- [WHAT THE TASK ASKS]:
Everything in the listing below must be reproduced exactly, apart from its images.
-------------------------
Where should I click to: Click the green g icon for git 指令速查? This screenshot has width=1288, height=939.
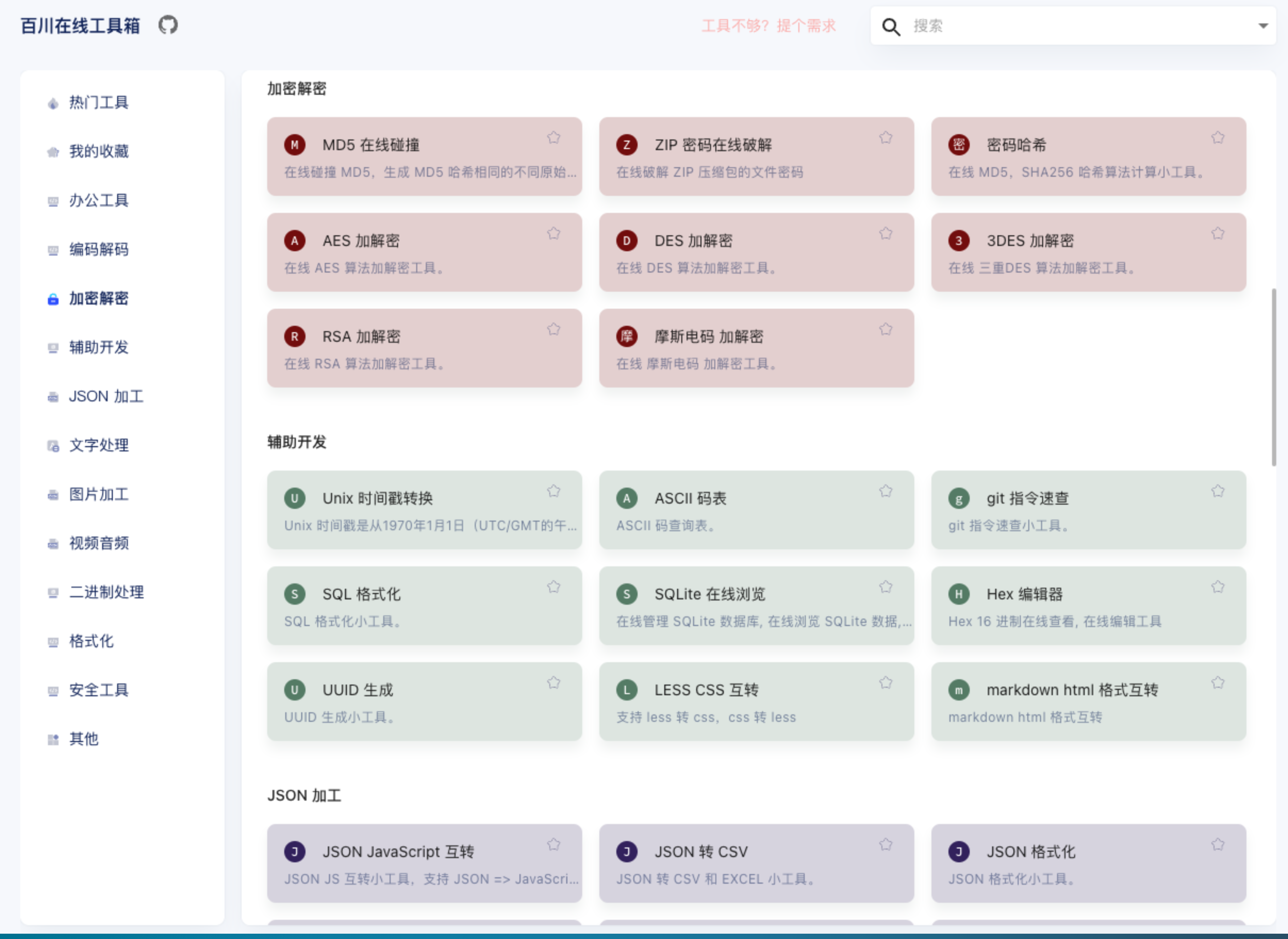click(959, 499)
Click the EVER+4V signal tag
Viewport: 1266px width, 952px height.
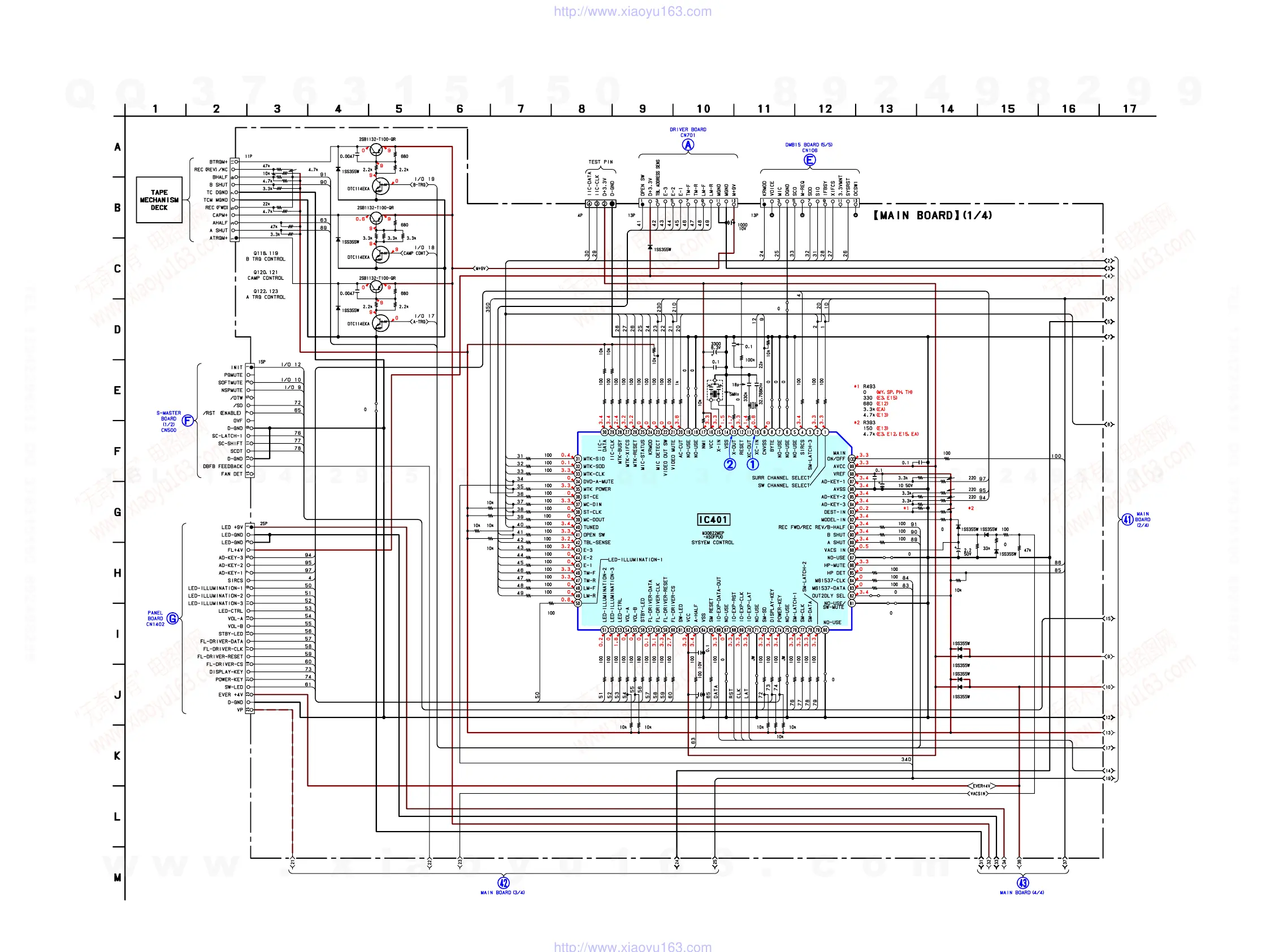982,786

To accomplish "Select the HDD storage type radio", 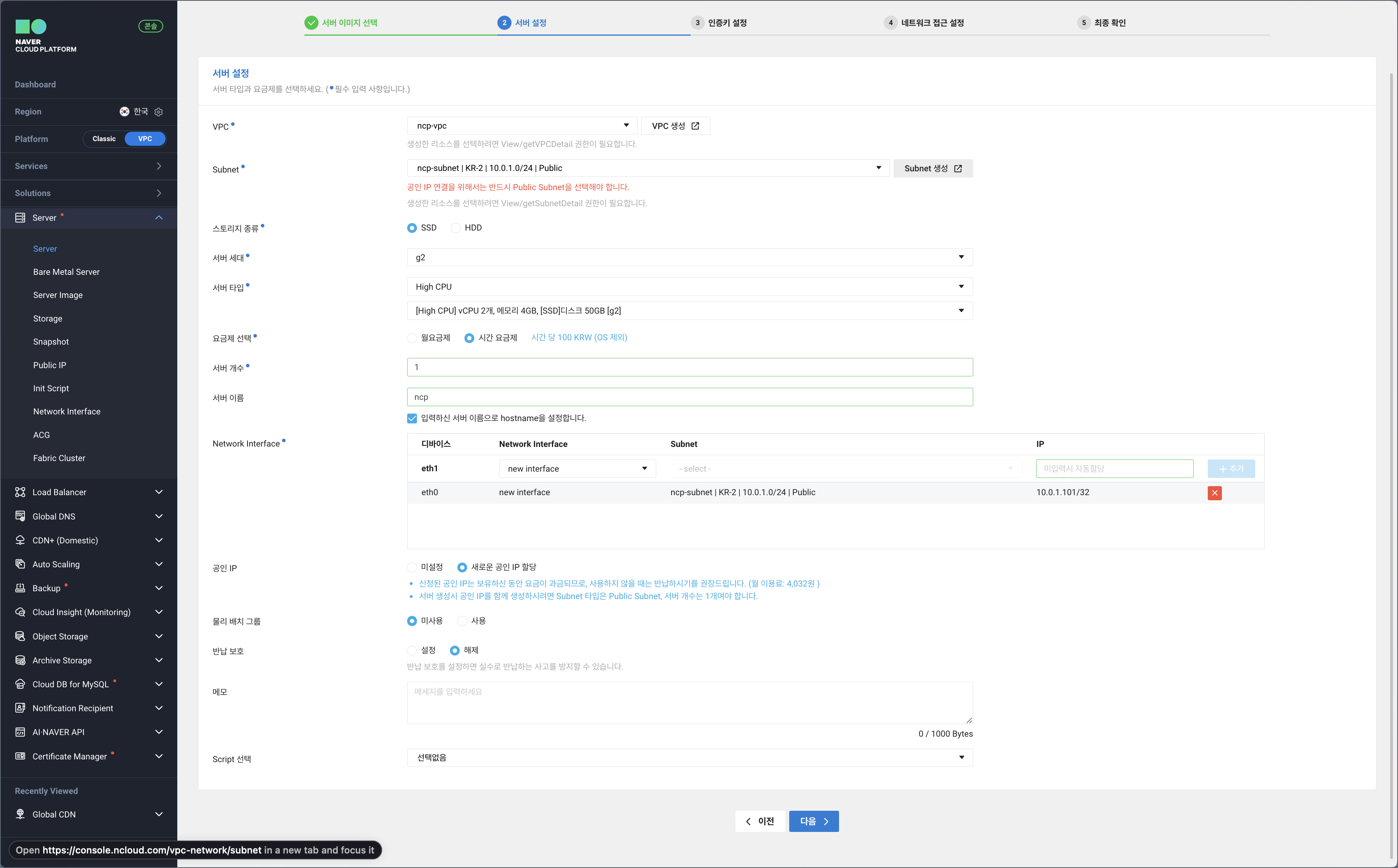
-------------------------
- [SOLUTION BELOW]:
Where should I click to: Click the green g icon for git 指令速查? This screenshot has width=1288, height=939.
click(959, 499)
Click the EVER+4V signal tag
Viewport: 1266px width, 952px height.
982,786

To accomplish "Select the HDD storage type radio", 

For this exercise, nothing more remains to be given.